Segurança

Testemunha relata desespero de ver amigo morrendo baleado ao seu lado

Jovem contou que marginais abordaram Douglas Felipe Moraes de Oliveira e disseram “passa o carro”

Giselle
Giselle Ulbrich
Testemunha relata desespero de ver amigo morrendo baleado ao seu lado
(Fotos: Colaboração e Reproduçã/Redses Sociais)

20 de dezembro de 2021 - 20:15 - Atualizado em 20 de dezembro de 2021 - 20:16

O homem que presenciou a execução de Douglas Felipe Moraes de Oliveira, 22 anos, prestou depoimento à Polícia Civil. Ele relatou a morte do amigo ao seu lado e indicou que pode ter sido uma tentativa de assalto.

O depoimento foi prestado na Delegacia de Homicídios e Proteção à Pessoa (DHPP). O jovem, que não terá o nome identificado nesta reportagem, mora em São Paulo e contou que veio a Curitiba exclusivamente para o aniversário de sua prima, de quem Douglas é muito amigo. Os dois já se conheciam antes, desde o ano passado. E na festa se encontraram e ficaram juntos.

O jovem relatou que Douglas não teve nenhum desentendimento durante a festa. Pelo contrário, foi uma noite divertida e alegre para todo mundo. Na saída, decidiram fazer um after (continuar a comemoração na casa de alguém) e foram à casa da aniversariante, no Bigorrilho. Antes disso, na porta da casa noturna, todos embarcaram no carro da aniversariante e o jovem viu que Douglas iria sozinho no carro dele. Então se ofereceu para ir junto, para não deixar o amigo só no trajeto.

Assalto

Quando chegavam à casa da aniversariante, declarou o rapaz, estacionaram perto do portão e decidiram telefonar à dona da casa, para que abrisse o portão para eles entrarem com o automóvel. O rapaz conta que já estava ligando quando notou um carro emparelhando com o carro de Douglas. Havia dois homens na frente e um atrás e os quatro vidros do carro dos supostos ladrões abertos. A testemunha não conseguiu descrever fisicamente nenhum deles, nem a cor exata e modelo do carro. Como estava ao telefone, só notou que era um veículo de cor clara.
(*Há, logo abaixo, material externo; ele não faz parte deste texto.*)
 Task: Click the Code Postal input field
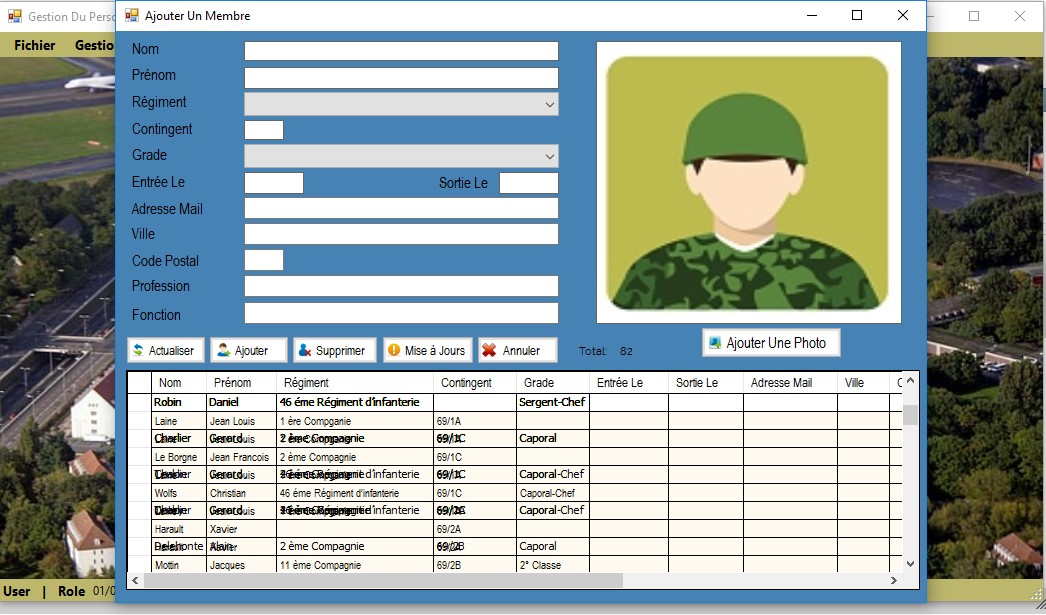tap(264, 260)
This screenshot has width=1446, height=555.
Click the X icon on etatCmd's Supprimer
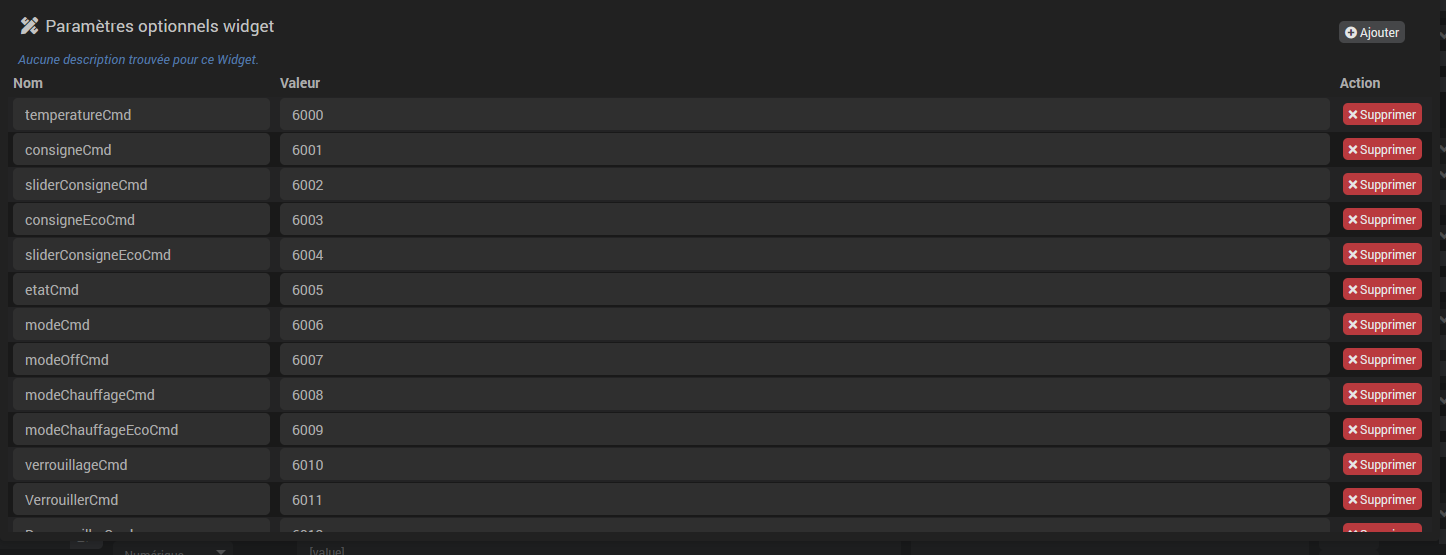(x=1353, y=290)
A testemunha disse que não viu qual dos três desceu do carro. Apenas escutou algum deles falar “Passa o carro”. Em seguida, Douglas acelerou o veículo. Foi neste momento que a testemunha disse ter ouvido um disparo, mas que na hora pensou que fosse qualquer outra coisa, menos um tiro de verdade.

Ele relatou que Douglas acelerou por alguns metros, cruzou o semáforo do supermercado Pão de Açúcar, na Rua Euclides da Cunha, quando o carro começou a desacelerar, parou e começou a voltar de ré. Foi então que o rapaz perguntou a Douglas: “O que tá acontecendo?”. Em seguida, Douglas já tossiu cuspindo sangue. Foi aí que ele notou o amigo baleado e puxou o freio de mão.

Um choque atrás do outro

Depois de um primeiro momento de desespero, tentando amparar o amigo ferido, o rapaz primeiro ligou para o Siate. “Eu não sabia o nome da rua. Eu falava que se eu saísse do carro, ele (o Douglas) ia embora. Eu não podia sair”, contou o jovem, que teve que sair para olhar o nome da rua. Assim que o Siate chegou, o rapaz teve um novo choque.

“O socorrista colocou um lençol branco em cima dele. Aí eu perguntei se ele não ia nem tentar. Ele me falou que ele (o Douglas) já tinha ido”,

relatou a testemunha.

Em seguida, a aniversariante e os amigos chegaram e tiraram Douglas dali.

“Eu me coloquei muito no lugar dele ali. Também pensei diversas vezes que eu podia estar baleado junto com ele“,

declarou o rapaz a polícia, emocionado e chocado.

O jovem ainda relatou que Douglas não tinha namorado, como também não era o tipo de pessoa de ter desafetos. Por isto, e pelo fato dele ter ouvido a frase “passa o carro” durante a ação dos marginais, ele acredita que o caso se tratou de um assalto. Os bandidos, por motivo que a testemunha desconhece, não foram atrás de Douglas e do amigo, depois do tiro, e também não levaram nada.